Six preset DRC profiles are available in the Dolby Digital system: Film Light, Film Standard, Music Light, Music Standard, Speech, and None, and each can be chosen separately for Line and RF Modes. The station - or ideally the content producer - chooses which of these profiles to assign to each mode. When the consumer or decoder selects a DRC mode (i.e. apply DRC fully, not at all, or somewhere in-between), the chosen profile is applied to the decoded audio.

In addition, signal peaks can be limited to prevent clipping during downmixing through the use of overload protection metadata. For example, consider a 5.1-channel program with signals near digital full scale on all channels being played through a stereo set-top box. Without some form of attenuation or limiting, the output signal would obviously clip as the 5.1 channels are being downmixed to stereo. Proper setting of dialogue level and DRC parameters can prevent clipping, but just in case, protection DRC can kick in and maintain control, although it is best to avoid this. It is important to note that even if the "None" profile is chosen, protection DRC is still active.

Downmixing

Downmixing allows a multichannel program to be reproduced over fewer speaker channels than for which the program is optimally intended. Simply put, downmixing allows consumers to enjoy a 5.1 channel broadcast regardless of how many speakers they have.

Set-top boxes, used for the reception of terrestrial, cable, or satellite, typically offer an analog mono signal modulated on the Channel 3/4 output, a line-level analog stereo signal and an optical or coaxial digital output. The analog stereo output is a downmixed version of the decoded Dolby Digital bitstream while the digital output delivers the Dolby Digital bitstream to a downstream decoder.

In each of these devices, the analog stereo output is one of two different stereo downmixes. One type is a surround-compatible downmix (left-total/right-total, or Lt/Rt) of the multichannel source program suitable for Dolby Surround Pro Logic or other matrix decoding. The other type is a simple stereo downmix (called a left-only/right-only, or Lo/Ro) suitable for playback on a two-channel stereo system or on headphones, and from which a mono signal is derived for use by an RF re-modulator.

The only difference between the downmixes is how the surround channels are handled. The Lt/Rt downmix sums the surround channels, attenuates them 3 dB (i.e. multiply by 0.707) and adds them out-of-phase to the left channel and in-phase to the right channel. This allows a Pro Logic home theater decoder to produce L/C/R/S channels when connected to a stereo set-top box or DTV receiver. Conversely, the Lo/Ro downmix adds the right and left surround channels discretely to the left and right speaker channels. This preserves the stereo separation for stereo-only monitoring and produces a mono-compatible signal. Lt/Rt is the default selection in all consumer decoders with the exception that the mono signal feeding the RF re-modulator output is derived from a Lo/Ro downmix.

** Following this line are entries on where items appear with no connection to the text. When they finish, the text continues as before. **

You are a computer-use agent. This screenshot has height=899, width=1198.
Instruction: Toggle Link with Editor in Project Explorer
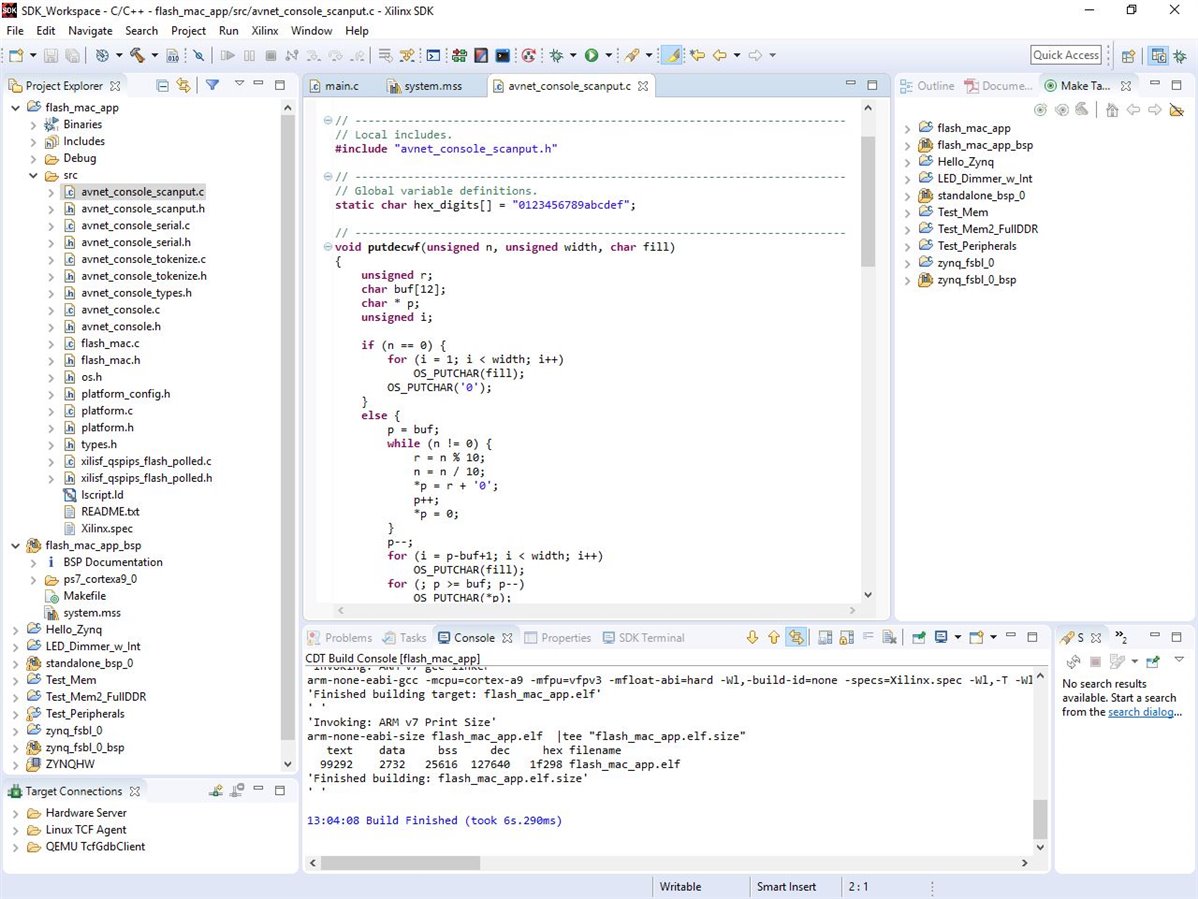click(183, 86)
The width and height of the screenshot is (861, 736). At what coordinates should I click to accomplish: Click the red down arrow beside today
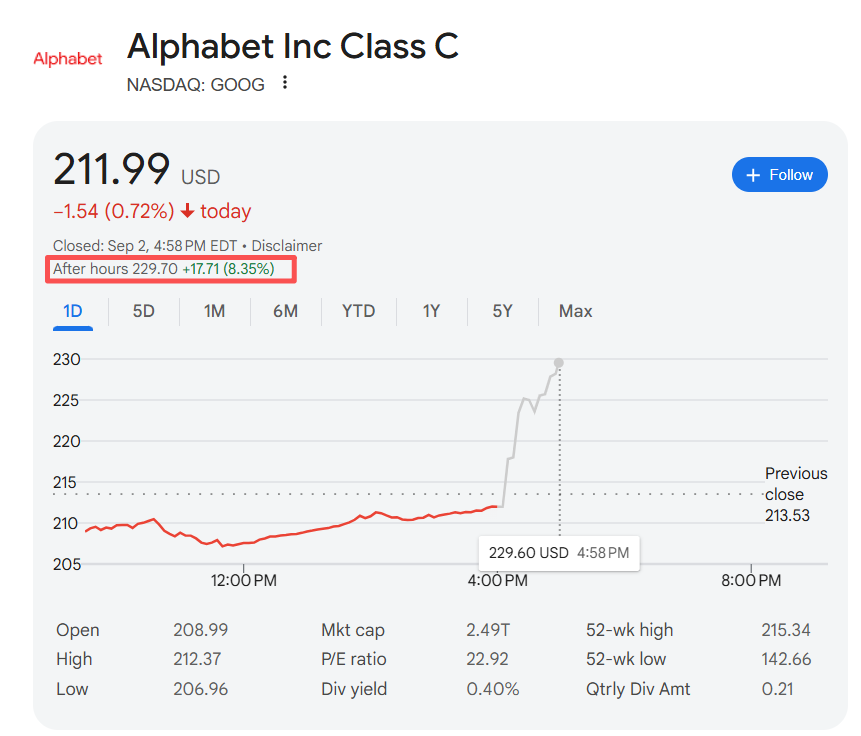187,211
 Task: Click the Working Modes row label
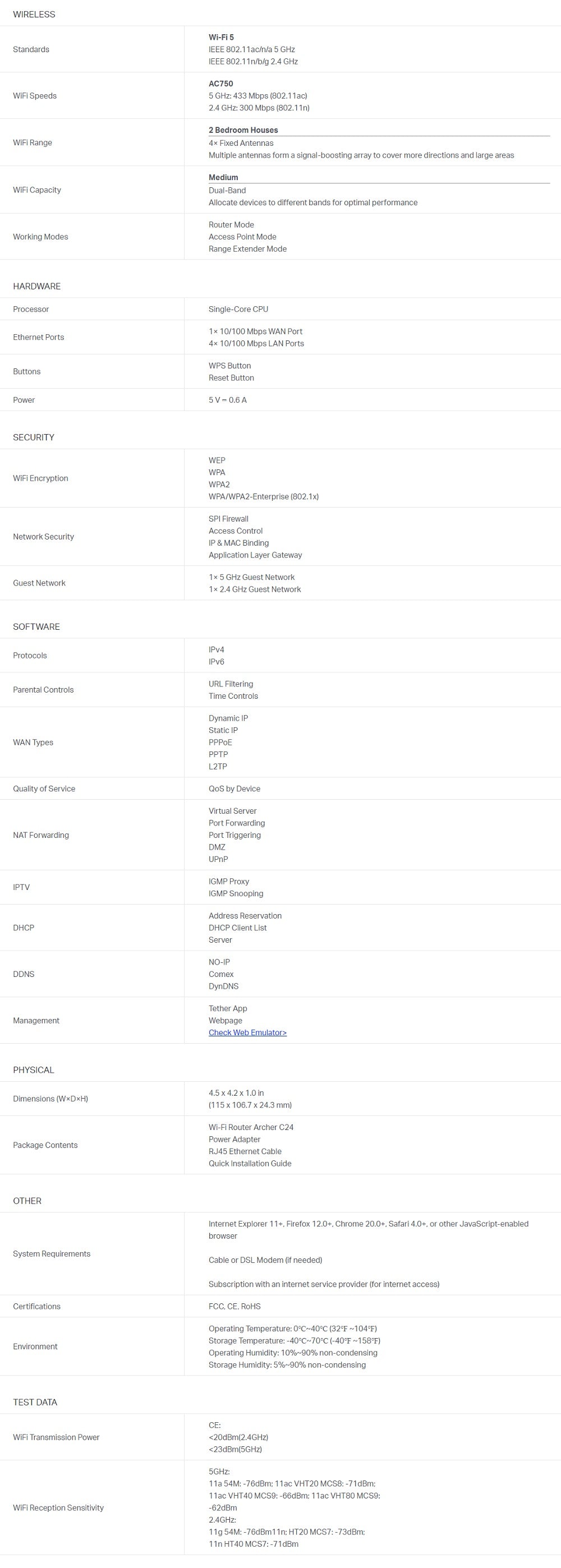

The formula for Lt/Rt compatible and Lo/Ro stereo downmixes are:

Lt = L + (0.707*C) - (0.707*Ls) - (0.707*Rs)

Rt = R + (0.707*C) + (0.707*Ls) + (0.707*Rs)

Lo = L + (clev*C) + (slev*Ls)

Ro = R + (clev*C) + (slev*Rs)

With Lo/Ro you can see that there are separate metadata parameters included in the downmix formula. The metadata parameters clev (center level) and slev (surround level) default to 0.707 (i.e. -3dB just like in Lt/Rt) but can be adjusted to fine-tune the stereo downmix.

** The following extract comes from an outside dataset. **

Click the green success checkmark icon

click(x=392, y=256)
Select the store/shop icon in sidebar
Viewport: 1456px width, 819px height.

What about the LFE channel? Well, it is simply discarded. Be very careful about audio that is only in the LFE channel for the logical reason that not all consumers will hear it.

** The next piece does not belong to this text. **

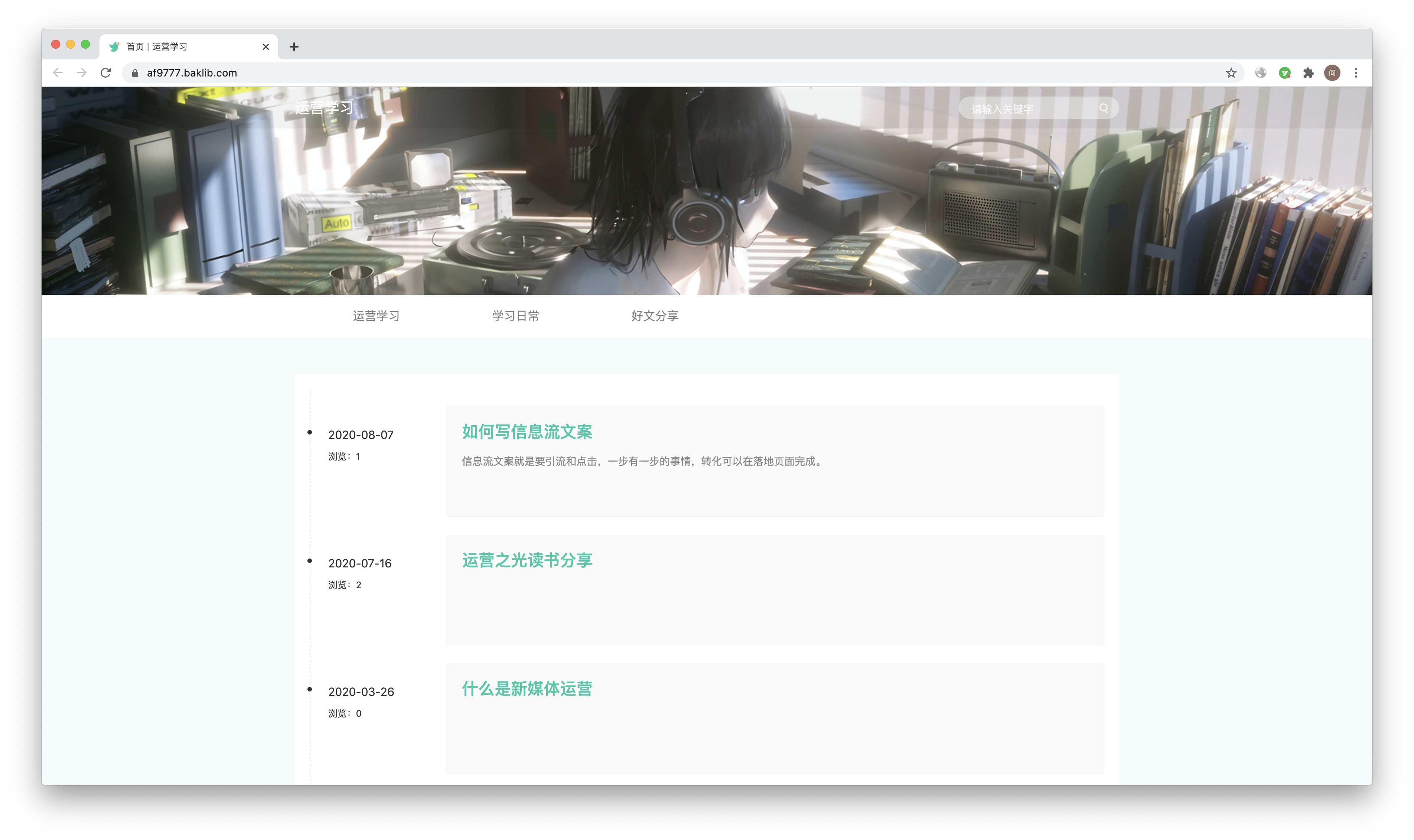
Task: Click the green V extension icon
Action: pos(1284,73)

All of this stuff looks good on paper, but does it really work? Sometimes yes, sometimes not quite. Next time we will wrap up metadata with a discussion of some real world issues. Thanks to everyone for your continued support and suggestions; it's great to hear from old friends and new ones. I appreciate all of your comments and ideas and will continue to do my best to address them.